Its a different film, yeah, but a worse lens than the Zeiss (Canon FD 50mm 1.4, NOT the S.S.C. version) but the grain is really lovely, the best grain I’ve seen from HP5, and the images are certainly sharp enough.
FG7 is great, but it’s not very flexible. You can’t really push film too much, nor can you pull it. I really want to do both of those things after I narrow down my film choices. Xtol can pull and push, and depending on the dilution you can increase sharpness. It’s a very flexible developer, and because it came along in 1995 or thereabouts, I didn’t know about it when I learned film development.
I may be stocking up on Xtol.
Well, no, I’m not back in SF, but just got around to scanning in more shots from that trip in the middle of March. I developed these at the same time as I developed that last roll from Rio. Man, the tones in this roll of HP5 (developed in FG7) are just wonderful, and I think really deliver the possibilities of the Zeiss glass. One thing I’ve discovered lately is that if I a number of images I like from one roll, I should just blog the bunch of them at once instead of breaking them up into separate posts. I think it shows a little more about what I was thinking that day and the images tend to work together better than they work alone.
Just love the guy with the headphones on towards the front.

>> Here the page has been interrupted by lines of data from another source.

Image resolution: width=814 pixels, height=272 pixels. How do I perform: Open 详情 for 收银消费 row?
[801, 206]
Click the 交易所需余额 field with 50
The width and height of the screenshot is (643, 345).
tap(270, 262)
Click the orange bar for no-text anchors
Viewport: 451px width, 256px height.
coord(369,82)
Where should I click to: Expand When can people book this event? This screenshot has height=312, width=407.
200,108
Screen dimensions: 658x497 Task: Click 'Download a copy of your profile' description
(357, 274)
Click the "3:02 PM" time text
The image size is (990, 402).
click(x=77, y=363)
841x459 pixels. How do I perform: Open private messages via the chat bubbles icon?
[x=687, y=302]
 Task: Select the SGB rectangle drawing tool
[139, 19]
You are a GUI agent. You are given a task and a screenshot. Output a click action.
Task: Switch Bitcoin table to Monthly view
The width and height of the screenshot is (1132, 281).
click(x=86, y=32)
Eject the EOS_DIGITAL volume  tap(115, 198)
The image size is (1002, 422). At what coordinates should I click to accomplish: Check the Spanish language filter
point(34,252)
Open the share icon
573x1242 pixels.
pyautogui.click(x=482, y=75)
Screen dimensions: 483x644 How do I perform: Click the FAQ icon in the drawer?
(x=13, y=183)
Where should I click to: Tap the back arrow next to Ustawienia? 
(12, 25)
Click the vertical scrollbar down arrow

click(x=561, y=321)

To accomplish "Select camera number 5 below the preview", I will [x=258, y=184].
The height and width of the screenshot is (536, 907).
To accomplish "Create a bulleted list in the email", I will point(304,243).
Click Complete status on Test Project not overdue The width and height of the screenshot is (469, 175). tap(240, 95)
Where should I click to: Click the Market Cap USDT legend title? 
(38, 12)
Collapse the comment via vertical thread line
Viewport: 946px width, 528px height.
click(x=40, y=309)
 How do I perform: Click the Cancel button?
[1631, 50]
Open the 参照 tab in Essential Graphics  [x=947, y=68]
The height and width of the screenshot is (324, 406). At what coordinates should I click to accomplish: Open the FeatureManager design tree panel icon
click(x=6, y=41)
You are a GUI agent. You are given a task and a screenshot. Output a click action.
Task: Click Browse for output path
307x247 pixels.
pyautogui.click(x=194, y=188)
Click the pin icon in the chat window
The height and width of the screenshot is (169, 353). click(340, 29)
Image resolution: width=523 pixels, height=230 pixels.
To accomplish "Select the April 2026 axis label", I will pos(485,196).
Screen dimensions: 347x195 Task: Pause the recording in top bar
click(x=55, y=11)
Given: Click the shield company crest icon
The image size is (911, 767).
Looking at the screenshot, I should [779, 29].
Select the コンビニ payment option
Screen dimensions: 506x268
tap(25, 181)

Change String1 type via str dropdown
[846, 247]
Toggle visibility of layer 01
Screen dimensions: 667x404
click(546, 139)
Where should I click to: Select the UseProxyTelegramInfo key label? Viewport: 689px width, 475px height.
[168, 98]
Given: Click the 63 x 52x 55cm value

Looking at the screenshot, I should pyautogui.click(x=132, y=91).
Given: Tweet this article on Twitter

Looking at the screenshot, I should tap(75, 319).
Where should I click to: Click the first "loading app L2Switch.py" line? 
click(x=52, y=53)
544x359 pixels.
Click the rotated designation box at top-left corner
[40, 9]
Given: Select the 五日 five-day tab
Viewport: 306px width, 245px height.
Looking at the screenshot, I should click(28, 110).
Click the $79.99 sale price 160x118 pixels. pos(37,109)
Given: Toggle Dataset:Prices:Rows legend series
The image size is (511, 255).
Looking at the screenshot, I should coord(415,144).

Yeah, that’s my shadow.
Right after this shot I sat down (next to the guy with the headphones, who was boppin’ to his tunes) and switched to a roll of FP4 and took this shot.
Posting some shots from one of the last rolls from my trip to Rio. Most of the images from the Hippie Market was captured on Tri-X; I had one roll of HP5 with me and all the images in this post were from that roll.


I think this is the last roll from Rio I had left to scan; it’s possible there might be one more. There is one roll of color negative film I shot there, which is going off to be processed this week. As I look at these images and compare them to the rolls of Tri-X, I think that HP5 comes out the winner for me overall. I am glad I loaded both films that day and could compare both in the same light and content.
Saturday evening I went out with Peg, armed with the Mamiya 645e, couple lenses, hand held meter and my tripod. For an hour I wandered around a nature walk near the house, capturing nothing special; a couple of bushes, some wildflowers, the clouds, and a fence post. I exposed a roll of Pan F, one roll of Velvia 50, and one roll of Portra. 45 frames, nothing special, playing around. Sloweed down, of course, because I used the tripod for every shot, had to reload three times. But my goodness what a wonderful time, what a great way to spend an hour on a warm spring day late in the afternoon. No agenda, nothing to ‘get’ a shot of, just capturing what I saw. So much fun, I can’t even begin to describe it.
I love photography.
Been a bit busy at work, so for the time being I’m just going to try going through the archives and posting images I missed without much commentary. Even though I am aware that longer posts generate more comments, I also know that the images get viewed anyway. These will all be images that intrigue me in one way or ‘tother.
This image is from a roll of HP5 I captured on a trip to Chicago in January. I just developed it last weekend, and after having worked so much lately with Tri-X, the difference in look and feel from the Ilford film was striking, and there is definitely a more punchy look to the HP5, which I admit I prefer overall. Developed in FG7.